/DDPN-1

Rethinking Diversified and Discriminative Proposal Generation for Visual Grounding

Primary LanguageJupyter Notebook

DDPN

This project is the implementation of the paper Rethinking Diversified and Discriminative Proposal Generation for Visual Grounding.The network architecture with DDPN for our visual grounding model is illustrated in Figure 1.

Figure 1: The model architecture for our visual grounding model.

Figure 1: The model network architecture for our visual grounding model.

Requirements

  • Python version 2.7
  • easydict
  • cv2
  • Pytorch 0.3 (optional, used for speed-up multi-threads data loading, recommend)

Pretrained Models

We release the trained models on four datasets, which achieve slightly better results than that shown in the paper.
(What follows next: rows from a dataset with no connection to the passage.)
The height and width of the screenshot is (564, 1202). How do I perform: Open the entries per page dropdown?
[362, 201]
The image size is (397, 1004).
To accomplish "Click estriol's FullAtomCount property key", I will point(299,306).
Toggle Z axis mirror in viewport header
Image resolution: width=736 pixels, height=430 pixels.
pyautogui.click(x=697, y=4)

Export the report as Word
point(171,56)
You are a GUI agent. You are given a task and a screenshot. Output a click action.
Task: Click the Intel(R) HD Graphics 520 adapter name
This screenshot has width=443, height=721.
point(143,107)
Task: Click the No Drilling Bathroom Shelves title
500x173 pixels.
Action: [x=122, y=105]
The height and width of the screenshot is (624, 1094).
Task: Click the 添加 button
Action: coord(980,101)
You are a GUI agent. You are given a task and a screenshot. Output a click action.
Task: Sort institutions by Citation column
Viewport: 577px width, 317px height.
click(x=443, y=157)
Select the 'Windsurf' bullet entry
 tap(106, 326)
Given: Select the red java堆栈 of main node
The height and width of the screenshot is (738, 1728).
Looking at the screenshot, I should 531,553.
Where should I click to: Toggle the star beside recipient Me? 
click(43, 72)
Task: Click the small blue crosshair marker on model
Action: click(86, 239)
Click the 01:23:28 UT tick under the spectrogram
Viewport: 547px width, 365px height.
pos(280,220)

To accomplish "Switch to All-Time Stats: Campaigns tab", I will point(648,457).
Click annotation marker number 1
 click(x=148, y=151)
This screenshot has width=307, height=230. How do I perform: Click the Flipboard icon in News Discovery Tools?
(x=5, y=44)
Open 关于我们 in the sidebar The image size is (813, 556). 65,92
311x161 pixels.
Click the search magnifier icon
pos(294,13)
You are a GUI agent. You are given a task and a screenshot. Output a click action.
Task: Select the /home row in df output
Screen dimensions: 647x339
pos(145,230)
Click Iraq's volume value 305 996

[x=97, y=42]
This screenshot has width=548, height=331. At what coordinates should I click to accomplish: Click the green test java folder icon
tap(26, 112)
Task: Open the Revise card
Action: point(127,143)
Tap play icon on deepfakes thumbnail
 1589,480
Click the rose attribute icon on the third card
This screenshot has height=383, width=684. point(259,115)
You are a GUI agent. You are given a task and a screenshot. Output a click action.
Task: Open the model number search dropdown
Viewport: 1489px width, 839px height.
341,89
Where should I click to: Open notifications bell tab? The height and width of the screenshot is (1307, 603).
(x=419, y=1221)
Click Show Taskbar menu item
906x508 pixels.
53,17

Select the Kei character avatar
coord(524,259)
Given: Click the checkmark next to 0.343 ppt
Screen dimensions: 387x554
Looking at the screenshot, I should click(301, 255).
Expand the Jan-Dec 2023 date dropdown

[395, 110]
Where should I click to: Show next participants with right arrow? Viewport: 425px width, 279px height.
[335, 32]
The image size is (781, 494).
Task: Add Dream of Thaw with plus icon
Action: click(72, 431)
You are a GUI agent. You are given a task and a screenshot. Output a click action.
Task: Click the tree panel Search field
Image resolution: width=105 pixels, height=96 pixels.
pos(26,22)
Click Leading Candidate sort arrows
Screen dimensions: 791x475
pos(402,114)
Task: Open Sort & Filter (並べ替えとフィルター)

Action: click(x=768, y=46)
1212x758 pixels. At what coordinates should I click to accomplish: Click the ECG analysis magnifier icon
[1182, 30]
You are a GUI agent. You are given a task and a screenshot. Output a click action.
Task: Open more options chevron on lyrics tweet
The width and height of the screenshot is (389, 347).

Datasets Flickr30k-Entities Referit Refcoco Refcoco+
val 72.78% 63.77% 76.61% 64.34%
test 73.45% 63.27% 76.23% 64.01%
testA 79.99% 71.24%
testB 72.11% 55.55%
  1. Download pretrained models BaiduYun
  2. Unzip the model files in directory './pretrained_model'.

Preprocess

  • Caffe

    cd ./caffe
    make all -j32
    make pycaffe
    
  • Download Images, Images only

    • flickr30k-entities
    • referit, download the Referit Images.
      wget -O ./data/referit/ImageCLEF/referitdata.tar.gz http://www.eecs.berkeley.edu/~ronghang/projects/cvpr16_text_obj_retrieval/referitdata.tar.gz
      tar -xzvf ./data/referit/ImageCLEF/referitdata.tar.gz -C ./data/referit/ImageCLEF/
      
    • refcoco/refcoco+, download the mscoco train2014 Images
      • mscoco train2014.
      • move images of mscoco train2014 to directory './data/mscoco/image2014/train2014/'
  • Extract DDPN image features. For a 3xhxw image, we extract the 2048-D visual feature and 4-D spatial feature (post-processed to 5-D) as the input feature for our model. The script we use is as follows. Note that we use --num_bbox 100,100 to extract a fix number of proposals (K=100) for each image.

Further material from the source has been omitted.